A big influence on Sidran was Mose Allison, both stylistically and attitude-wise. Toward the end of his life, Allison released and album he called The Earth Wants You (Blue Note, 2009). More than one song on the album, including the title track, contemplated aging and the end of life. Sidran's corollary could be another selection from Wednesday night "I Might Be Wrong" from his recent album Picture Him Happy (Nardis Music, 2017) "Every time you take a look/There's another dead guy in your address book."

Another interesting choice was Billy Joel's "New York State of Mind." This one was an excuse for Sidran to tell the story of how he was the first one to record the song, back when Joel was simply an unknown songwriter. Joel had wanted (hoped) Frank Sinatra to sing it, but he passed. Sidran, however, thought it was a pretty good song and went with it. Sidran explained how Joel was in the audience one night shortly after the song was released and was still mad Sinatra didn't record it. Apparently, however, things ended up working out OK for Billy Joel.
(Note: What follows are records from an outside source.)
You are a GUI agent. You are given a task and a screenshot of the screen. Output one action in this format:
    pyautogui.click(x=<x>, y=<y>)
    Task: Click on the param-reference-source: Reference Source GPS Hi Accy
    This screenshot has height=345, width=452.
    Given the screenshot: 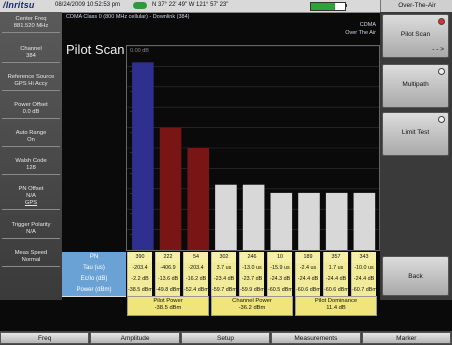 What is the action you would take?
    pyautogui.click(x=31, y=82)
    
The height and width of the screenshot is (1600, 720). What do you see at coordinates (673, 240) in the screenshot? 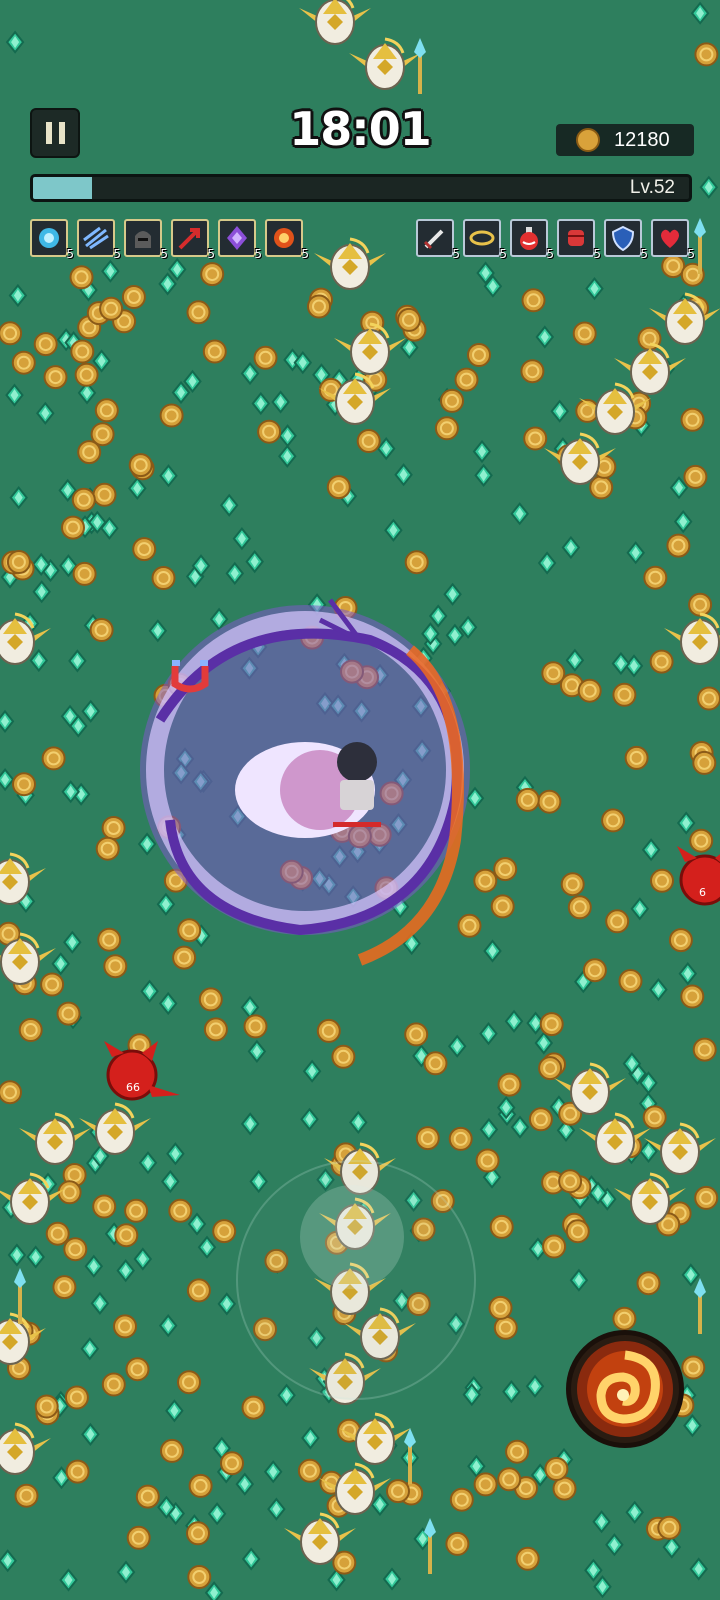
I see `passive-slot-6: 5` at bounding box center [673, 240].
Billy Peterson, on bass, is a long-time Sidran collaborator having played with him since the 1980s. He provided the underpinning to Sidran's songs as well as his verbal excursions to many varied and interesting points. During his solos, he took on a wild-eyed, intense look of a man possessed. Son Leo on the drums accompanied his father like he's been hearing those songs all his life. He also engaged in a little banter with his old man, describing, for instance, how the elder Sidran had a habit of recording all his shows and how the recording media, analog tapes, DAT tapes and thumb drives had been piling up around the house for years. What to do with all that? Wait! Let's release a live album! It's a three CD set of recordings over the course of many, many years, and it will be for sale in the corner of the club right after we finish this set! Ben There, Done That: Ben Sidran Live Around the World (1975—2015) (Sunset Blvd Records 2018).